Archbold Village Council approved purchasing new equipment for the wastewater treatment plant without going through the usual bidding process at its Monday, Oct. 1 meeting.
Dennis Howell, village administrator, said the equipment is specialized, and there is no way to put the project out for bids.
State law allows the village to bypass the bidding process if only one contractor can provide the necessary equipment or expertise.
Council agreed to spend $48,615 with Air Diffusion Systems to purchase pipe, racks, valves, manifolds, and other equipment.
It also agreed to spend $48,403 with Waterworks Systems & Equipment for the purchase of a special blower, a fiberglass enclosure for the blower, and specialized technical support.

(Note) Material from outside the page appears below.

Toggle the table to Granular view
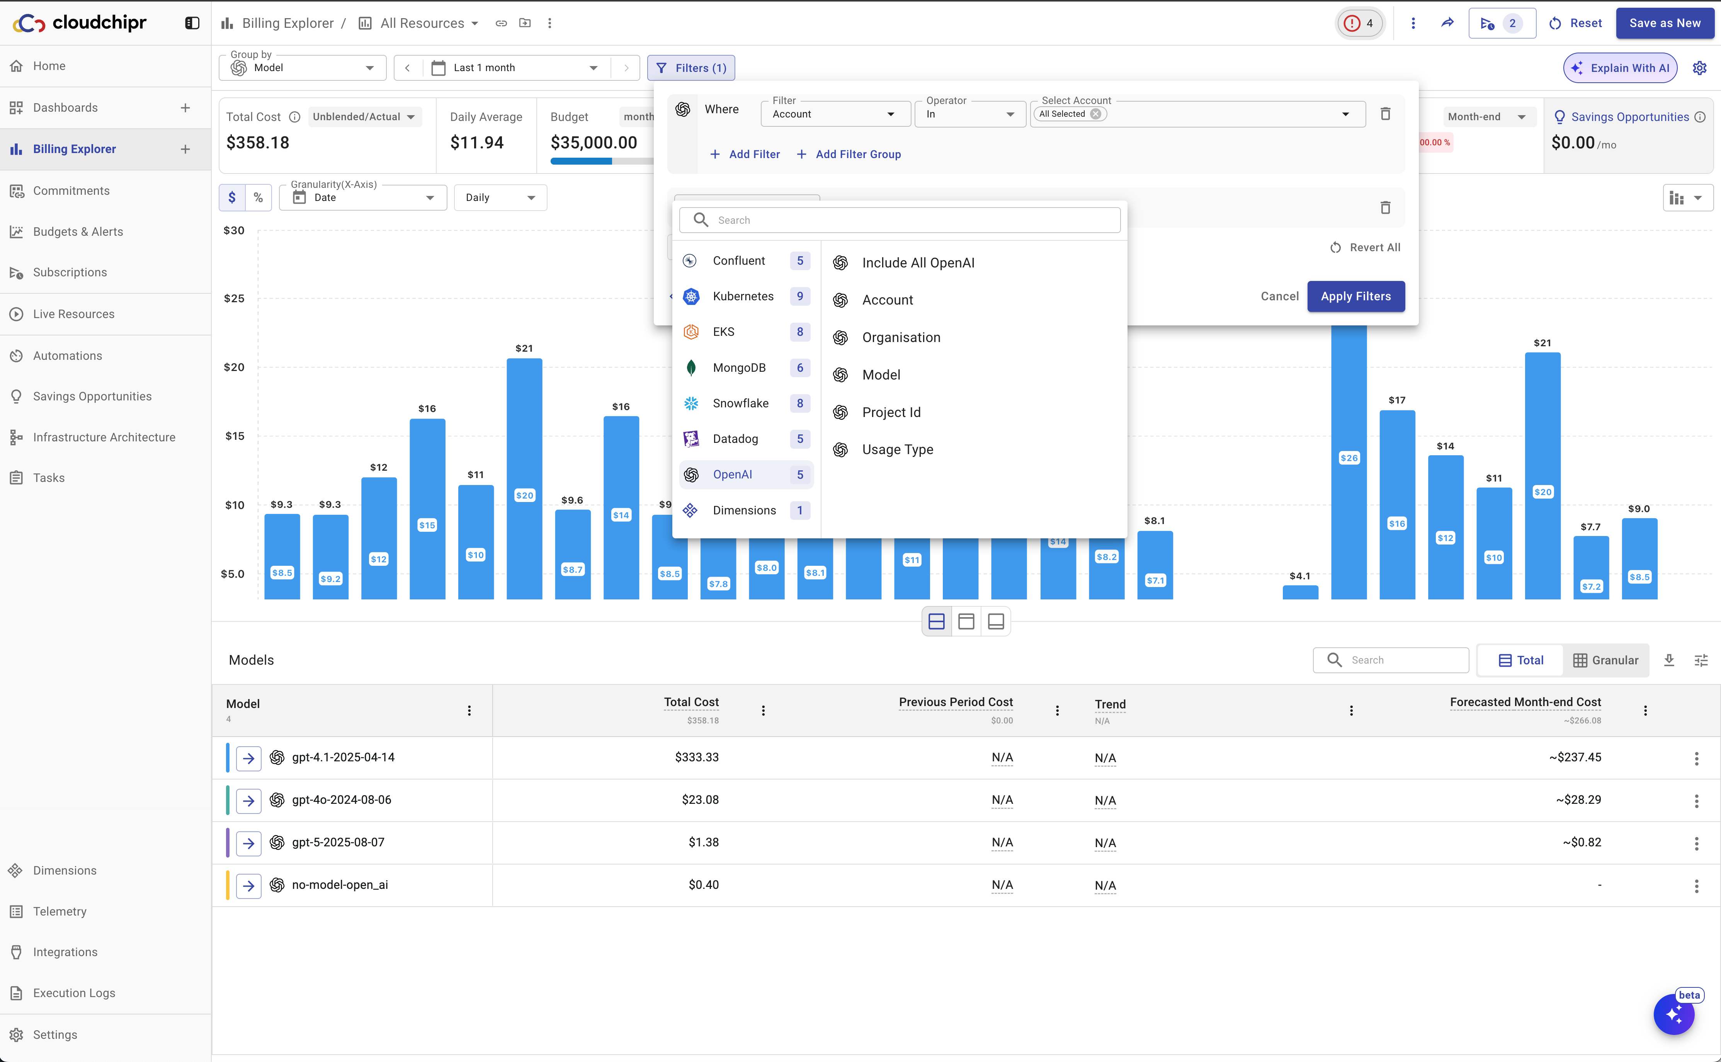Image resolution: width=1721 pixels, height=1062 pixels. 1605,660
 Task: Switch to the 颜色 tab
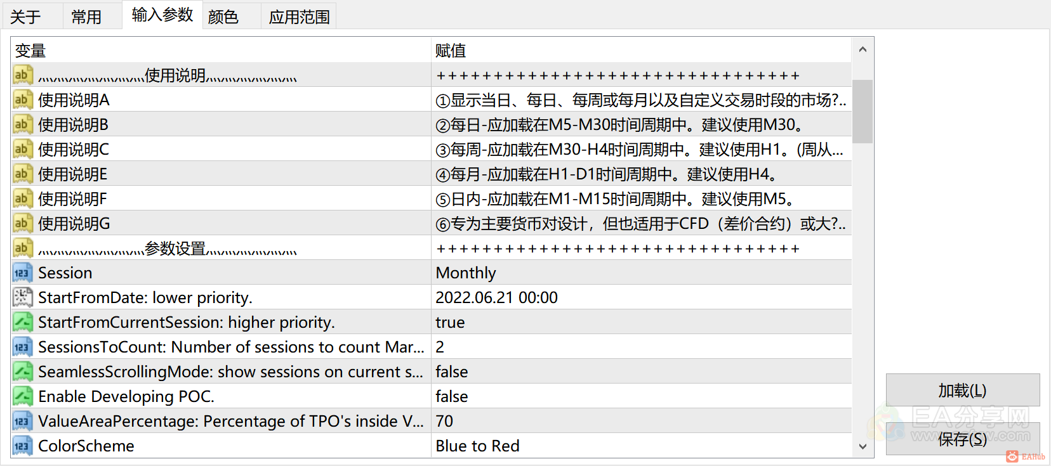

The total cost of the project is $97,018. The money will be taken from wastewater treatment plant funds.
The equipment will be installed in a lagoon at the village wastewater treatment plant. The system will blow air into the lagoon in the form of tiny bubbles.
Howell said the lagoon is used as an overflow holding pond.
If the plant receives too much wastewater to treat, some of it is diverted to the holding pond, then pumped back to the plant when the flow is reduced.
If untreated wastewater is left in the lagoon, it will turn septic “and stink up the whole neighborhood,” Howell said.
By introducing air into the lagoon, wastewater is prevented from becoming septic, and soil matter in the wastewater won’t sink to the bottom.
Frank D’Ambrosia, wastewater treatment plant superintendent, said plant workers will install the equipment, under supervision by Waterworks Systems representatives.
Once the system is installed, Howell said the lagoon could be repurposed for other steps in the wastewater treatment process.
Council also approved a change order in a 2011 contract that reduced the final project cost.
Last year, council approved a contract to install a special liner in the Brush Creek sanitary sewer line. The old underground pipeline was leaking, allowing groundwater to infiltrate into the sanitary sewer system.
The change order reduced the final contract price by $6,975.65, making the final cost $60,299.35.
Howell explained village officials originally thought they would have to repair 20 feet of sewer pipe, at an estimated cost of $5,000.
However, when the project got underway, it was discovered the repair wasn’t necessary, saving $5,000.
Jeff Fryman, a councilman and member of the finance committee, said the village received its health insurance premium notification from the Buckeye Ohio Risk Management Association. The premium increased by about 4%, he said.
Fryman said village offi cials were able to “tweak” the policy, changing some parts of the benefit package so there will be no increase cost.
Ed Leininger, councilman, was absent from the meeting.
The next council meeting is Monday, Oct. 15, 7 pm, in council chambers.